## Begin PASSAGE TO READ

R/RPtest.R

Defines functions RPtest

Documented in RPtest

#' Goodness of fit tests for potentially high-dimensional linear models
#'
#' Can test for the significance of (potentially large) groups of predictors and
#' the presence of nonlinearity or heteroscedasticity in the context of both low
#' and high-dimensional linear models. Outputs a p-value. Also allows for the
#' calibration of arbitrary goodness of fit tests via specification of
#' \code{RPfunction}.
#'
#' @param x Input matrix with \code{nobs} rows, each an observation vector.
#' @param y Response vector.
#' @param resid_type Type of residuals used for the test (see details below).
#'   Use \code{Lasso} when the null model is high-dimensional; otherwise use
#'   \code{OLS}.
#' @param test Type of departure from the linear model to test for (see details
#'   below). Ignored if \code{RPfunction} is given.
#' @param x_alt If \code{test} is \code{group}, this gives the set of variables
#'   whose significance we wish to ascertain, after controlling for those in
#'   \code{x}. If \code{RPfunction} is given, it is the input matrix passed to
#'   the function \code{RPfunction}.
#' @param RPfunction A residual prediction (RP) function that must permit
#'   calling as \code{RPfunction(x_alt, resid)} where \code{resid} is a numeric
#'   vector with \code{nobs} components. The output must be either a single
#'   number or a numeric vector (in the latter case \code{RPfunction} would
#'   encode a number of RP functions).
#' @param B The number of bootstrap samples to use - note the p-value produced
#'   will always be at least 1/B.

## End PASSAGE TO READ
## Begin RECORD SET

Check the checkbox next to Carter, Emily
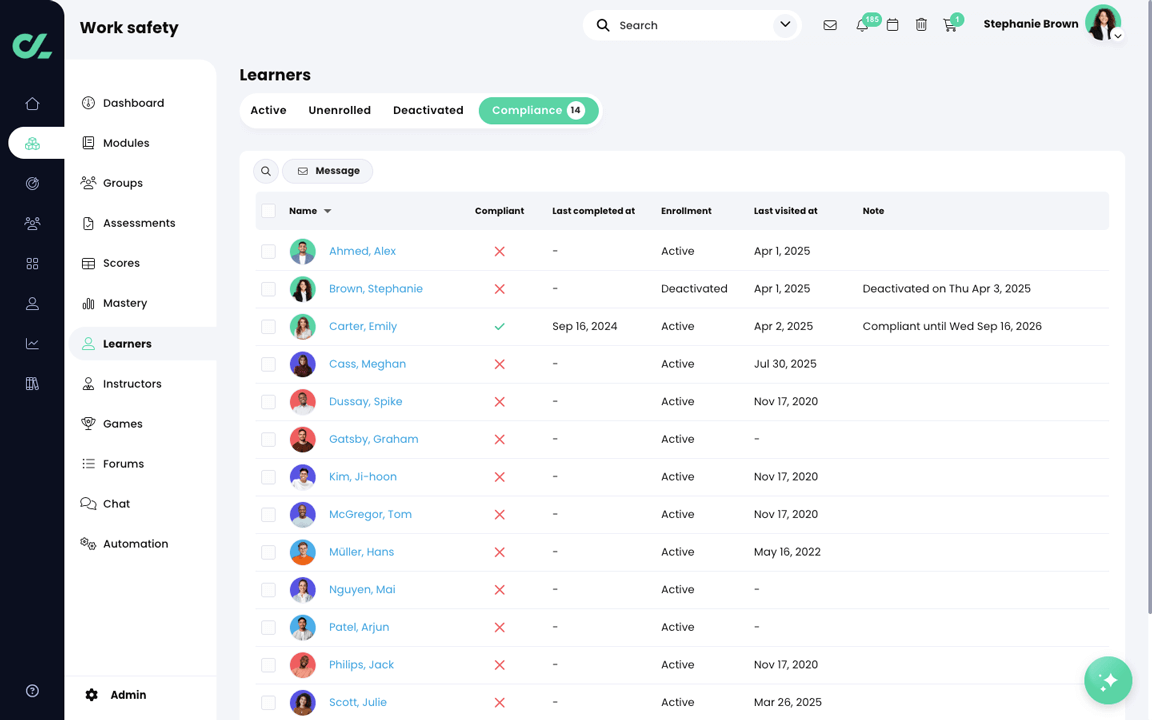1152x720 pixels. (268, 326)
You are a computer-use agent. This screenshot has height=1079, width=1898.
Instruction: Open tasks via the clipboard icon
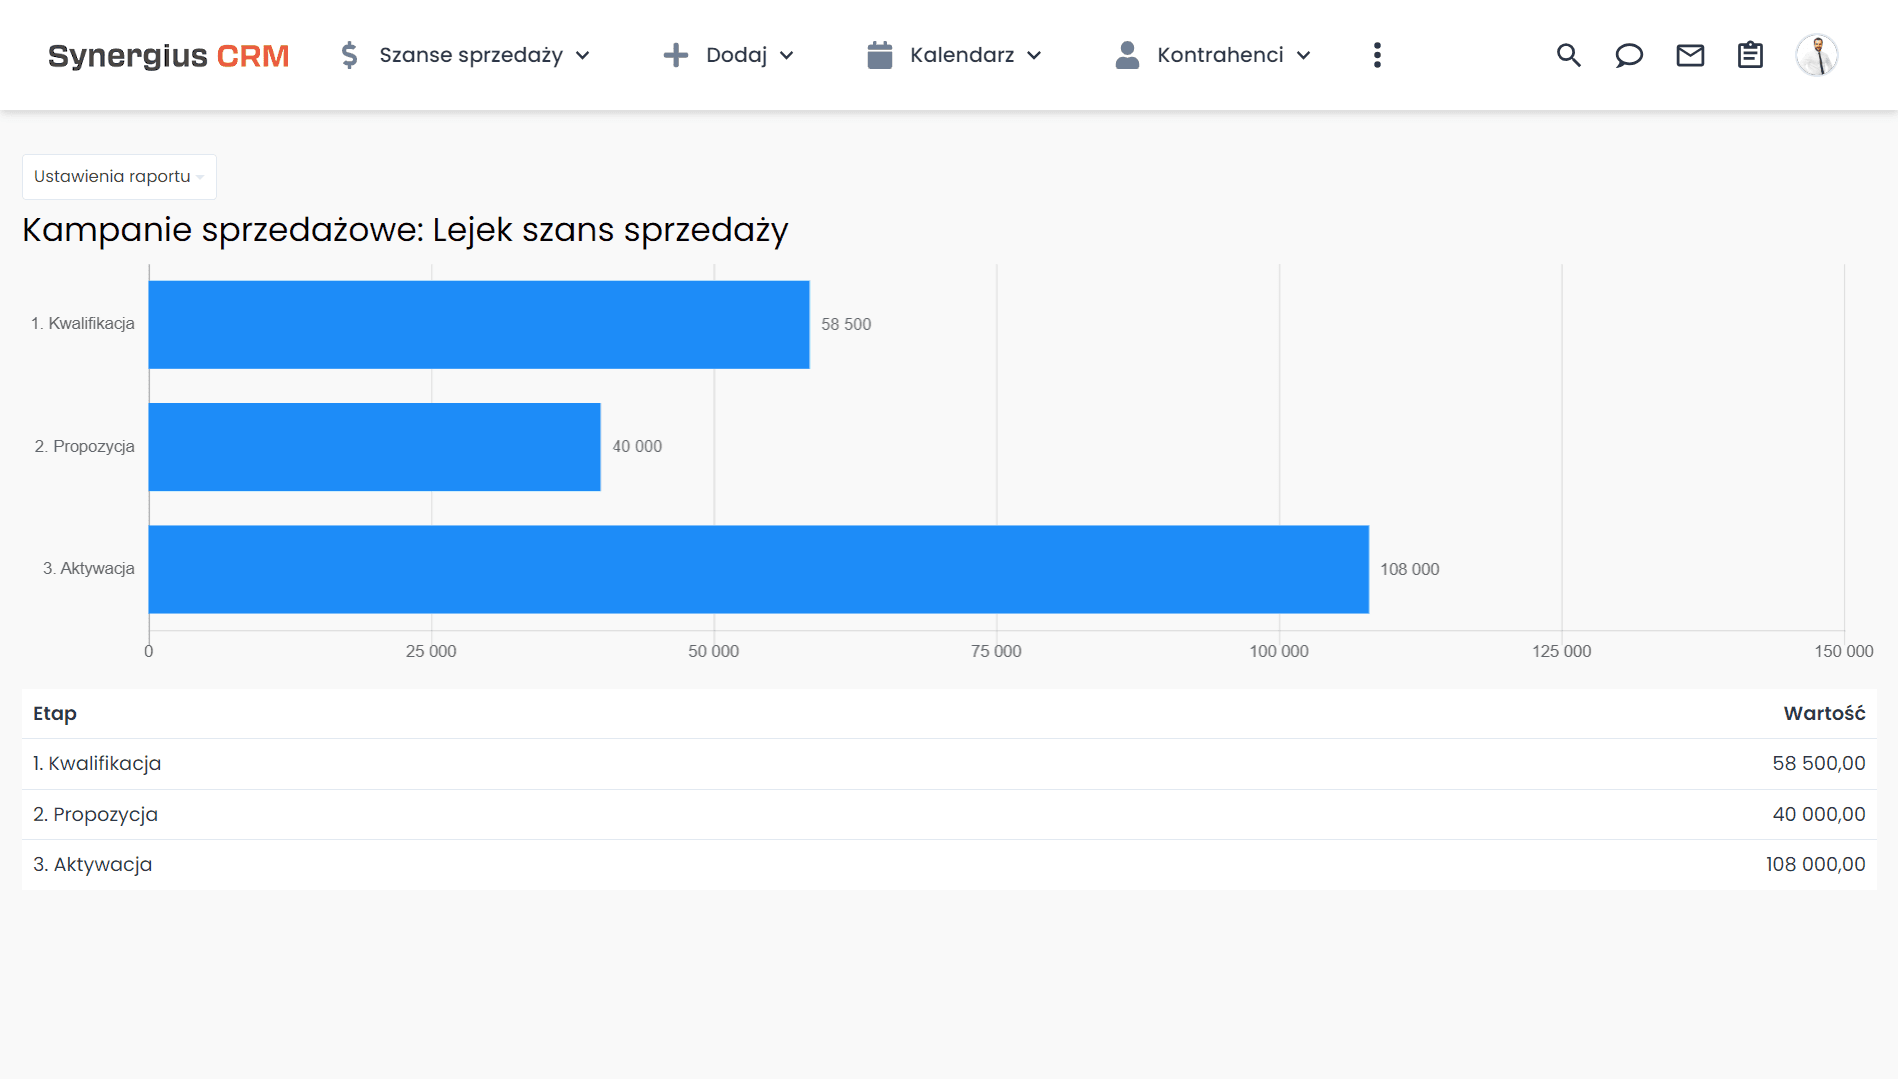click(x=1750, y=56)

## End RECORD SET
## Begin RECORD SET

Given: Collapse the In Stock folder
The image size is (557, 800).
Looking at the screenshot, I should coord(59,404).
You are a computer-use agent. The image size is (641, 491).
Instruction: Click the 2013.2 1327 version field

## End RECORD SET

**TASK LIST**.
1. Translate this sentence from the RPtest documentation into Spanish: "Use \code{Lasso} when the null model is high-dimensional; otherwise use \code{OLS}."
2. Resume the RPtest documentation after its final line, "will always be at least 1/B."

**RESULTS FOR EACH TASK**.
1. Use \code{Lasso} cuando el modelo nulo sea de alta dimensión; de lo contrario, use \code{OLS}.

2.
#' @param rand_gen A function to generate the simulated errors up to an unknown
#'   scale factor. It must permit calling as \code{rand_gen(nobs*B)}. Determines
#'   the form of errors in the null model. The default \code{rnorm} equates to a
#'   null of a (sparse) Gaussian linear model. Setting \code{rand_gen=NULL}
#'   resamples residuals to generate simulated errors and approximates a null of
#'   i.i.d. errors with unknown distribution.
#' @param noise_matrix An optional matrix whose columns are the simulated errors to use.
#'   Note that \code{B} and \code{rand_gen} will be ignored if this is supplied.
#' @param mc.cores The number of cores to use. Will always be 1 in Windows.
#' @param nfolds Number of folds to use when performing cross-validation to
#'   obtain \code{beta_est}, the initial estimate of the vector of regression
#'   coefficients, via Lasso estimation.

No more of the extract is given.